Distribution Differences of Vesicular Glutamate Transporters in Mammalian, Reptilian, and Avian Brain
Sonjoy Sarkar1,2*
1Department of Basic Veterinary Science, Gifu University, Japan
2Department of Anatomy and Histology, Sylhet Agricultural University, Bangladesh
Submission: March 07, 2019; Published: March 19, 2019
*Corresponding author: Sonjoy Sarkar, Department of Basic Veterinary Science, United Graduate School of Veterinary Sciences, Gifu University, Yanagido 1-1, Gifu 501-1193, Japan
How to cite this article: Sonjoy Sarkar. Distribution Differences of Vesicular Glutamate Transporters in Mammalian, Reptilian, and Avian Brain.OpenAccess J Neurol Neurosurg. 2019; 10(3): 555786. DOI: 10.19080/OAJNN.2019.10.555786.
Abstract
The activity of the neurons of central nervous system is controlled by glutamatergic neurotransmission and glutamate plays the crucial role by acting as excitatory neurotransmitter. After synthesis in the neuronal cell bodies, glutamate is transported in the presynaptic vesicle of the presynaptic neurons by transporter protein family known as Vesicular Glutamate Transporters (VGLUTs). This protein family is also responsible for doing normal brain functions such as- learning and memory. Three and two isoforms of VGLUTs have identified in mammalian and avian brain, respectively. Recently, three types of VGLUTs identified in reptilian brain, but the difference between their distribution patterns is still unclear. Therefore, this mini-review summarizes the updated knowledge about the distribution patterns of different isoforms of VGLUTs in mammalian, reptilian, and avian brain with their concrete comparison.
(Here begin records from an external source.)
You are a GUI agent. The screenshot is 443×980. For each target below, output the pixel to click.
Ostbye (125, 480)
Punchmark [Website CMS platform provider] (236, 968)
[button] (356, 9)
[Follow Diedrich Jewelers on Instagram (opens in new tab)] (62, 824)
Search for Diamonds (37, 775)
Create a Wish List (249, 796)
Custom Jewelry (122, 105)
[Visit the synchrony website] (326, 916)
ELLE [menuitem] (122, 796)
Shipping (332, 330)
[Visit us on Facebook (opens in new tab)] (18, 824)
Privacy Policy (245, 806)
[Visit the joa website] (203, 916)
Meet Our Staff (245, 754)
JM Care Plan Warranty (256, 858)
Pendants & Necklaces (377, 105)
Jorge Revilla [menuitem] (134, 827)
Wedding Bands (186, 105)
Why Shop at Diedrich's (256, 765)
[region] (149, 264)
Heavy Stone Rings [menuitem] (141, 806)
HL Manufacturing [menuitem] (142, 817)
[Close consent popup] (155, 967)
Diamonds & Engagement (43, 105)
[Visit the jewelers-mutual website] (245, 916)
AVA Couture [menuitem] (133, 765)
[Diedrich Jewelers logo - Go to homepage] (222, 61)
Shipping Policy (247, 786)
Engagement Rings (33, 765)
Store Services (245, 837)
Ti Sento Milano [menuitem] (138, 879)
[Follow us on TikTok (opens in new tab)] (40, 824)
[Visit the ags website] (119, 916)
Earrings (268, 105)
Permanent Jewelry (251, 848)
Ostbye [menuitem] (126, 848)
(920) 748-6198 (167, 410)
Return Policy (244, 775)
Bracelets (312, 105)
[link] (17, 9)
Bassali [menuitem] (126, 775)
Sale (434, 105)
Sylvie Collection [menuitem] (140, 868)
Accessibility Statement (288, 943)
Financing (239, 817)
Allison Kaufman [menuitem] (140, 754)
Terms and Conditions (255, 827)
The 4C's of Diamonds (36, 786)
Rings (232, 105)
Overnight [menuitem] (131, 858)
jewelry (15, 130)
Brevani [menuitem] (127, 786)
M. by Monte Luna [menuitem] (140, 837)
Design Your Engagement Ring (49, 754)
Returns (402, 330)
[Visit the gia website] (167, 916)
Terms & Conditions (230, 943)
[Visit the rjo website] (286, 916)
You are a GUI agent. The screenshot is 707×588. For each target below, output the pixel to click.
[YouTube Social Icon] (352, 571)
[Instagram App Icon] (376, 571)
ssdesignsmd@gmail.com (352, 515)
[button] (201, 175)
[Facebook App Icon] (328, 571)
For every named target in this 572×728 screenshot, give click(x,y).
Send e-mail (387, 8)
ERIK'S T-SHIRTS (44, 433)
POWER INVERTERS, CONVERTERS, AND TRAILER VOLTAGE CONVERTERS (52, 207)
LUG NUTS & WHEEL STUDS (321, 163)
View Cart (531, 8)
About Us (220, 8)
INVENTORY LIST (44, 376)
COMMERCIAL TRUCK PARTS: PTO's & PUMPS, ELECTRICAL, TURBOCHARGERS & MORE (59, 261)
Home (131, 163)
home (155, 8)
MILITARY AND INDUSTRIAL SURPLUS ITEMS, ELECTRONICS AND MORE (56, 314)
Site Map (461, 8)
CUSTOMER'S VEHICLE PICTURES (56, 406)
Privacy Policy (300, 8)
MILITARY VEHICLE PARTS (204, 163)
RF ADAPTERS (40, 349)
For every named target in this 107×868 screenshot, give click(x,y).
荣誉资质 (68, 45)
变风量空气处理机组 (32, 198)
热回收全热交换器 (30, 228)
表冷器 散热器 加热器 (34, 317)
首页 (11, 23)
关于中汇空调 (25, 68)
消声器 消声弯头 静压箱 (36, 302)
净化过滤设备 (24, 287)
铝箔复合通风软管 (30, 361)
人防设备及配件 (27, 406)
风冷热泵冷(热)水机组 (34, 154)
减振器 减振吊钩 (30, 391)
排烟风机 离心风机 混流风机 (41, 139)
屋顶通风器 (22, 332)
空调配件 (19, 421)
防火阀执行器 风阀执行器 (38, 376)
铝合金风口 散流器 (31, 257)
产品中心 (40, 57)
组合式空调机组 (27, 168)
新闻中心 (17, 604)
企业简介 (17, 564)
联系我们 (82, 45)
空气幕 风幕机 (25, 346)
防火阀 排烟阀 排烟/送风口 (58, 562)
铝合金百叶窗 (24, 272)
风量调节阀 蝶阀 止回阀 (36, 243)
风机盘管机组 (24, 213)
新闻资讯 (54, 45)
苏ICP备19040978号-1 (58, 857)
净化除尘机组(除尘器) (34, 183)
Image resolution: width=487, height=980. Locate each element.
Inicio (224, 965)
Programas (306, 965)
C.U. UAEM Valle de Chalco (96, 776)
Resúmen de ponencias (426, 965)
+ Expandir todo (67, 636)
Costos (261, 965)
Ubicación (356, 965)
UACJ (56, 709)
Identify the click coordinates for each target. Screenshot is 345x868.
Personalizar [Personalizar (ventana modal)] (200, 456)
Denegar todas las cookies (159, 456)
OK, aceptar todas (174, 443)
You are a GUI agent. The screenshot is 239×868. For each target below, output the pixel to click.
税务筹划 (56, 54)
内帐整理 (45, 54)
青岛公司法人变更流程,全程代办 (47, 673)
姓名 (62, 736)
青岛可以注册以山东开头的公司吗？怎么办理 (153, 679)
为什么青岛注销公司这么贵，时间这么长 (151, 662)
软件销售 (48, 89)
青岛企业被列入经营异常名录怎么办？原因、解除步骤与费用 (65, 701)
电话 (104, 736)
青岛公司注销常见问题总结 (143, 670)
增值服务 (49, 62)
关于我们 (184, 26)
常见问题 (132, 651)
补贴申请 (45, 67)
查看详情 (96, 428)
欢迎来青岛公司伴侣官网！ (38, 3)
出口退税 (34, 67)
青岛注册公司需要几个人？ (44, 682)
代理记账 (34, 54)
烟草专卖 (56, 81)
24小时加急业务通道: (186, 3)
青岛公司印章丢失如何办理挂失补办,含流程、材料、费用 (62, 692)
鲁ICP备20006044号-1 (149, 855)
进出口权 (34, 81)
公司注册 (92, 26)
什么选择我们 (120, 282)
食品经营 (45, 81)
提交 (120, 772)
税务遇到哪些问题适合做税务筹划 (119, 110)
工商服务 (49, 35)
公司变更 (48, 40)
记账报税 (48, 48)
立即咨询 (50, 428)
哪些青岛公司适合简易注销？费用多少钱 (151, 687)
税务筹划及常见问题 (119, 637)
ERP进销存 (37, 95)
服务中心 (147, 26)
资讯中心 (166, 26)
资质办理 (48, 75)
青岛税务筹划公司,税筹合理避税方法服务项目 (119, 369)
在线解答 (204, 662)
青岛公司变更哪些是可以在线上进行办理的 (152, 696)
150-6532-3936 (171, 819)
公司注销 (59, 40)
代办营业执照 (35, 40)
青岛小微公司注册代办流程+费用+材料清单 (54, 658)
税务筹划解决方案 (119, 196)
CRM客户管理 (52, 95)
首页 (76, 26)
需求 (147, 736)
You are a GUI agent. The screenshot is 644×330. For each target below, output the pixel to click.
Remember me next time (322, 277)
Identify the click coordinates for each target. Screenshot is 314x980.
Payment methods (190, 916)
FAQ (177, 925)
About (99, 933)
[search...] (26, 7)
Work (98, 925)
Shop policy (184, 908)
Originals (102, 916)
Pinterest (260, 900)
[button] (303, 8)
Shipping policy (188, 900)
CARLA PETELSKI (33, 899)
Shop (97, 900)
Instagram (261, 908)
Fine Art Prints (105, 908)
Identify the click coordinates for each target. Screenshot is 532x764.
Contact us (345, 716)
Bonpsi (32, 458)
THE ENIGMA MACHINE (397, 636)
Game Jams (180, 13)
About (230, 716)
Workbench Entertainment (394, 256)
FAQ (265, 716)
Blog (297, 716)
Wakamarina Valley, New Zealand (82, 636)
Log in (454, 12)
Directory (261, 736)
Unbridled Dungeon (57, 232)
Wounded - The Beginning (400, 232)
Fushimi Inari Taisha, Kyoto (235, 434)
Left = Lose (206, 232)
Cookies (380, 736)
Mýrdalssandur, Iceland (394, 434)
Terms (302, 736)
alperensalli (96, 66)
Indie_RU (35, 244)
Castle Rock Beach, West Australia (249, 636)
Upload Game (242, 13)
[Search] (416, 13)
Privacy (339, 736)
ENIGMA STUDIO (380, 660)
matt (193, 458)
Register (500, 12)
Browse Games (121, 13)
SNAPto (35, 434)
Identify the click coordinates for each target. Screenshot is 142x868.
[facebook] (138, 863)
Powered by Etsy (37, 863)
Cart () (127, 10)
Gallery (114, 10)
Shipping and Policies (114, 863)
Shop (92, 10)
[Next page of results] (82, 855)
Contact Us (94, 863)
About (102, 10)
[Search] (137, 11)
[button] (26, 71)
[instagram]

Keywords: vesicular glutamate transporter; glutamatergic neurons; neurotransmission; mRNA; brain
Introduction
Glutamate is an amino acid present in all types of cells and associated with many cellular functions [1]. In the brain, glutamate acts as the main excitatory neurotransmitter and plays important roles in many neuronal processes such as synaptic transmission and neuronal plasticity and also involved in many neurological and psychiatric disorders [2]. Vesicular Glutamate Transporters (VGLUTs) are responsible for uploading glutamate into the synaptic vesicles at the presynaptic terminals to release [3]. These glutamate transporters were previously recognized in mammalian and avian brains and very recently in reptilian brain and marked as a major anatomical and functional marker of glutamatergic transmission [1,4-10]. Three isoforms of VGLUTs (VGLUT1-3) have been identified in mammals and the distribution of their mRNA and protein has been investigated thoroughly in the brain [4,5,11,12]. VGLUT1 and VGLUT2 are considered specific biomarkers of glutamatergic neurons, and they show a complementary distribution pattern in the mammalian brain [4,13]. VGLUT3 is distributed sparsely and is found in a subpopulation of non-glutamatergic neurons that synthesize other neurotransmitters, such as acetylcholine, serotonin, and γ-aminobutyric acid (GABA) in the brain [12,13].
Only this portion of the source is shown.